> [EXERCISE AIM]: All lines below are to be transcribed exactly.

Stored items:
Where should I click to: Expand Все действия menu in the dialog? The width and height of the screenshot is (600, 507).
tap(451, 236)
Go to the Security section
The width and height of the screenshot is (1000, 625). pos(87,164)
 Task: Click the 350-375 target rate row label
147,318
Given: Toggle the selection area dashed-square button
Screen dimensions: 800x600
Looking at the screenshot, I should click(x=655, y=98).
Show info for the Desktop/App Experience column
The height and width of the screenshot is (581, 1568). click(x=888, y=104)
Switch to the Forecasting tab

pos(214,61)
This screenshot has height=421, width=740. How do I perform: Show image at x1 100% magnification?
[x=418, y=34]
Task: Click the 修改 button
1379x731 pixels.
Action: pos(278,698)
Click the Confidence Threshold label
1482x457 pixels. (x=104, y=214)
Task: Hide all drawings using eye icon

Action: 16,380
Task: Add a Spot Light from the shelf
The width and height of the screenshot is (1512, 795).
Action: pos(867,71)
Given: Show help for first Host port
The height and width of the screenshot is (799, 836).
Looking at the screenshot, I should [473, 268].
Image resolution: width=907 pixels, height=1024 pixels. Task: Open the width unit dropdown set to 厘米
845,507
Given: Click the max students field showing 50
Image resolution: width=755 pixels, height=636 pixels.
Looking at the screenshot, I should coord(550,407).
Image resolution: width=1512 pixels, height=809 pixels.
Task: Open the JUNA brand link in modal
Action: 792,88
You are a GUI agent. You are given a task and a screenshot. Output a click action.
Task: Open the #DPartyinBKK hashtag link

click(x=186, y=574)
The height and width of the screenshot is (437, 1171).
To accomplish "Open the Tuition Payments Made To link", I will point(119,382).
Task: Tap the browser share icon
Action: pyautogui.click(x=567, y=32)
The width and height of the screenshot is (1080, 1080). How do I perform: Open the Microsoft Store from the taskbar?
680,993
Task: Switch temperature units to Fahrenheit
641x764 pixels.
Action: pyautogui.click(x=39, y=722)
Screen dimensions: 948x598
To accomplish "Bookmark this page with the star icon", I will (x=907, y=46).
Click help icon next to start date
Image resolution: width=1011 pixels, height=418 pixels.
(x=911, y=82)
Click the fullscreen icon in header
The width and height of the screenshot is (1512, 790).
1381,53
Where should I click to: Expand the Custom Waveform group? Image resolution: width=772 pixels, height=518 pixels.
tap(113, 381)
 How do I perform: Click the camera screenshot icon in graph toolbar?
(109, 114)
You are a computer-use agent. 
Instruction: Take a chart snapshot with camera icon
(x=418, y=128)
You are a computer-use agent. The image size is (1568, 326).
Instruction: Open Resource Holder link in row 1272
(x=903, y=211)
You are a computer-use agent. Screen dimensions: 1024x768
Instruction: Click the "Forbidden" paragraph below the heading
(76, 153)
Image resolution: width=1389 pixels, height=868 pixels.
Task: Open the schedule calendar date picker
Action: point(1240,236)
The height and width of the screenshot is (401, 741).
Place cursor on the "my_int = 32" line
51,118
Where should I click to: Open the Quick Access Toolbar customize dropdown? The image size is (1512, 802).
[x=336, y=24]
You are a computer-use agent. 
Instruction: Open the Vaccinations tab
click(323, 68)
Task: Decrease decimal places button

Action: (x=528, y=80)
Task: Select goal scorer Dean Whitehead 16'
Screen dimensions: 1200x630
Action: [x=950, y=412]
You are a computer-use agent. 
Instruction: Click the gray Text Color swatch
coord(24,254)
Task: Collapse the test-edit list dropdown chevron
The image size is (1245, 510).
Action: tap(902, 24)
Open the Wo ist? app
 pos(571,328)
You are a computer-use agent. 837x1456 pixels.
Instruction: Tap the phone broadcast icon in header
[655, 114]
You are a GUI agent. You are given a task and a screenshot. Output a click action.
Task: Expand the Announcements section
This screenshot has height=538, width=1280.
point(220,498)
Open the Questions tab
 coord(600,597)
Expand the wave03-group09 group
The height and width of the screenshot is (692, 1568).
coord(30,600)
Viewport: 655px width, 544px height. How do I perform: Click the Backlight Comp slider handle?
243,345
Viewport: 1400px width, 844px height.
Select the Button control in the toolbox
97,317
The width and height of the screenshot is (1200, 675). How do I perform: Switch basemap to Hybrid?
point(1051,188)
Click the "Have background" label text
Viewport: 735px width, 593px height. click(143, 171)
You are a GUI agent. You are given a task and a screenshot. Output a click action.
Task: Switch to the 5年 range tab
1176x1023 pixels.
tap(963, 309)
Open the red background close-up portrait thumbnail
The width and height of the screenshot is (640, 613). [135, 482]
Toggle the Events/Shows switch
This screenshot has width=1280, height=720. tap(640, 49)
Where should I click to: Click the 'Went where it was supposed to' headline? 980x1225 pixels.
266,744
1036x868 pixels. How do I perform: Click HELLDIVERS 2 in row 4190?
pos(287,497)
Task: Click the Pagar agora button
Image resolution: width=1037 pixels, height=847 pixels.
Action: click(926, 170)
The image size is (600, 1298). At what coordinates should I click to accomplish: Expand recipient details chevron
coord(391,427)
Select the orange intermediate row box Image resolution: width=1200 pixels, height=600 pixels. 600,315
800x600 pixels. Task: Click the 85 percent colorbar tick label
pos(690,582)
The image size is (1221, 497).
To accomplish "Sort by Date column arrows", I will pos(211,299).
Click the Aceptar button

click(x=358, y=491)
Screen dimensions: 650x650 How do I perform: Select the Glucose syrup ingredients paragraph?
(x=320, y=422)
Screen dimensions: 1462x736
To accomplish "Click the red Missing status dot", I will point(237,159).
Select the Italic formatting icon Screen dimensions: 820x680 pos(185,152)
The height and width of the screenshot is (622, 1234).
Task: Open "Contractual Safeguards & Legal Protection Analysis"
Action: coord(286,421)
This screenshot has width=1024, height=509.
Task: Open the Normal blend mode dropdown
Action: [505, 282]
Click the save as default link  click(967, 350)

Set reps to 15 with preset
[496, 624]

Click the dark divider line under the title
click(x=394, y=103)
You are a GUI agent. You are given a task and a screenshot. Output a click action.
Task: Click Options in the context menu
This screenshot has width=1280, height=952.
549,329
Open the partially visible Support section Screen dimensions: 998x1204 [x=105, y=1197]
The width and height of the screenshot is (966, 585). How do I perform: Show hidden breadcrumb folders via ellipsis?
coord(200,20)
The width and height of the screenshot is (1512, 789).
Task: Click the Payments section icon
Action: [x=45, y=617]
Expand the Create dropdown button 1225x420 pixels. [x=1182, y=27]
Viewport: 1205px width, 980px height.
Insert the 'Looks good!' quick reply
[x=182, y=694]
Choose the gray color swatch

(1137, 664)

> [RESPONSE TO THE EXERCISE]:
Where should I click to: Expand Все действия menu in the dialog? The width and height of the screenshot is (600, 507).
tap(451, 236)
Go to the Security section
The width and height of the screenshot is (1000, 625). pos(87,164)
 Task: Click the 350-375 target rate row label
147,318
Given: Toggle the selection area dashed-square button
Screen dimensions: 800x600
Looking at the screenshot, I should click(x=655, y=98).
Show info for the Desktop/App Experience column
The height and width of the screenshot is (581, 1568). click(x=888, y=104)
Switch to the Forecasting tab

pos(214,61)
This screenshot has height=421, width=740. How do I perform: Show image at x1 100% magnification?
[x=418, y=34]
Task: Click the 修改 button
1379x731 pixels.
Action: pos(278,698)
Click the Confidence Threshold label
1482x457 pixels. (x=104, y=214)
Task: Hide all drawings using eye icon

Action: 16,380
Task: Add a Spot Light from the shelf
The width and height of the screenshot is (1512, 795).
Action: pos(867,71)
Given: Show help for first Host port
The height and width of the screenshot is (799, 836).
Looking at the screenshot, I should [473, 268].
Image resolution: width=907 pixels, height=1024 pixels. Task: Open the width unit dropdown set to 厘米
845,507
Given: Click the max students field showing 50
Image resolution: width=755 pixels, height=636 pixels.
Looking at the screenshot, I should coord(550,407).
Image resolution: width=1512 pixels, height=809 pixels.
Task: Open the JUNA brand link in modal
Action: 792,88
You are a GUI agent. You are given a task and a screenshot. Output a click action.
Task: Open the #DPartyinBKK hashtag link

click(x=186, y=574)
The height and width of the screenshot is (437, 1171).
To accomplish "Open the Tuition Payments Made To link", I will point(119,382).
Task: Tap the browser share icon
Action: pyautogui.click(x=567, y=32)
The width and height of the screenshot is (1080, 1080). How do I perform: Open the Microsoft Store from the taskbar?
680,993
Task: Switch temperature units to Fahrenheit
641x764 pixels.
Action: pyautogui.click(x=39, y=722)
Screen dimensions: 948x598
To accomplish "Bookmark this page with the star icon", I will (x=907, y=46).
Click help icon next to start date
Image resolution: width=1011 pixels, height=418 pixels.
(x=911, y=82)
Click the fullscreen icon in header
The width and height of the screenshot is (1512, 790).
1381,53
Where should I click to: Expand the Custom Waveform group? Image resolution: width=772 pixels, height=518 pixels.
tap(113, 381)
 How do I perform: Click the camera screenshot icon in graph toolbar?
(109, 114)
You are a computer-use agent. 
Instruction: Take a chart snapshot with camera icon
(x=418, y=128)
You are a computer-use agent. The image size is (1568, 326).
Instruction: Open Resource Holder link in row 1272
(x=903, y=211)
You are a computer-use agent. Screen dimensions: 1024x768
Instruction: Click the "Forbidden" paragraph below the heading
(76, 153)
Image resolution: width=1389 pixels, height=868 pixels.
Task: Open the schedule calendar date picker
Action: point(1240,236)
The height and width of the screenshot is (401, 741).
Place cursor on the "my_int = 32" line
51,118
Where should I click to: Open the Quick Access Toolbar customize dropdown? The image size is (1512, 802).
[x=336, y=24]
You are a computer-use agent. 
Instruction: Open the Vaccinations tab
click(323, 68)
Task: Decrease decimal places button

Action: (x=528, y=80)
Task: Select goal scorer Dean Whitehead 16'
Screen dimensions: 1200x630
Action: [x=950, y=412]
You are a computer-use agent. 
Instruction: Click the gray Text Color swatch
coord(24,254)
Task: Collapse the test-edit list dropdown chevron
The image size is (1245, 510).
Action: tap(902, 24)
Open the Wo ist? app
 pos(571,328)
You are a computer-use agent. 837x1456 pixels.
Instruction: Tap the phone broadcast icon in header
[655, 114]
You are a GUI agent. You are given a task and a screenshot. Output a click action.
Task: Expand the Announcements section
This screenshot has height=538, width=1280.
point(220,498)
Open the Questions tab
 coord(600,597)
Expand the wave03-group09 group
The height and width of the screenshot is (692, 1568).
coord(30,600)
Viewport: 655px width, 544px height. How do I perform: Click the Backlight Comp slider handle?
243,345
Viewport: 1400px width, 844px height.
Select the Button control in the toolbox
97,317
The width and height of the screenshot is (1200, 675). How do I perform: Switch basemap to Hybrid?
point(1051,188)
Click the "Have background" label text
Viewport: 735px width, 593px height. click(143, 171)
You are a GUI agent. You are given a task and a screenshot. Output a click action.
Task: Switch to the 5年 range tab
1176x1023 pixels.
tap(963, 309)
Open the red background close-up portrait thumbnail
The width and height of the screenshot is (640, 613). [135, 482]
Toggle the Events/Shows switch
This screenshot has width=1280, height=720. tap(640, 49)
Where should I click to: Click the 'Went where it was supposed to' headline? 980x1225 pixels.
266,744
1036x868 pixels. How do I perform: Click HELLDIVERS 2 in row 4190?
pos(287,497)
Task: Click the Pagar agora button
Image resolution: width=1037 pixels, height=847 pixels.
Action: click(926, 170)
The image size is (600, 1298). At what coordinates should I click to accomplish: Expand recipient details chevron
coord(391,427)
Select the orange intermediate row box Image resolution: width=1200 pixels, height=600 pixels. 600,315
800x600 pixels. Task: Click the 85 percent colorbar tick label
pos(690,582)
The image size is (1221, 497).
To accomplish "Sort by Date column arrows", I will pos(211,299).
Click the Aceptar button

click(x=358, y=491)
Screen dimensions: 650x650 How do I perform: Select the Glucose syrup ingredients paragraph?
(x=320, y=422)
Screen dimensions: 1462x736
To accomplish "Click the red Missing status dot", I will point(237,159).
Select the Italic formatting icon Screen dimensions: 820x680 pos(185,152)
The height and width of the screenshot is (622, 1234).
Task: Open "Contractual Safeguards & Legal Protection Analysis"
Action: coord(286,421)
This screenshot has width=1024, height=509.
Task: Open the Normal blend mode dropdown
Action: [505, 282]
Click the save as default link  click(967, 350)

Set reps to 15 with preset
[496, 624]

Click the dark divider line under the title
click(x=394, y=103)
You are a GUI agent. You are given a task and a screenshot. Output a click action.
Task: Click Options in the context menu
This screenshot has width=1280, height=952.
549,329
Open the partially visible Support section Screen dimensions: 998x1204 [x=105, y=1197]
The width and height of the screenshot is (966, 585). How do I perform: Show hidden breadcrumb folders via ellipsis?
coord(200,20)
The width and height of the screenshot is (1512, 789).
Task: Click the Payments section icon
Action: [x=45, y=617]
Expand the Create dropdown button 1225x420 pixels. [x=1182, y=27]
Viewport: 1205px width, 980px height.
Insert the 'Looks good!' quick reply
[x=182, y=694]
Choose the gray color swatch

(1137, 664)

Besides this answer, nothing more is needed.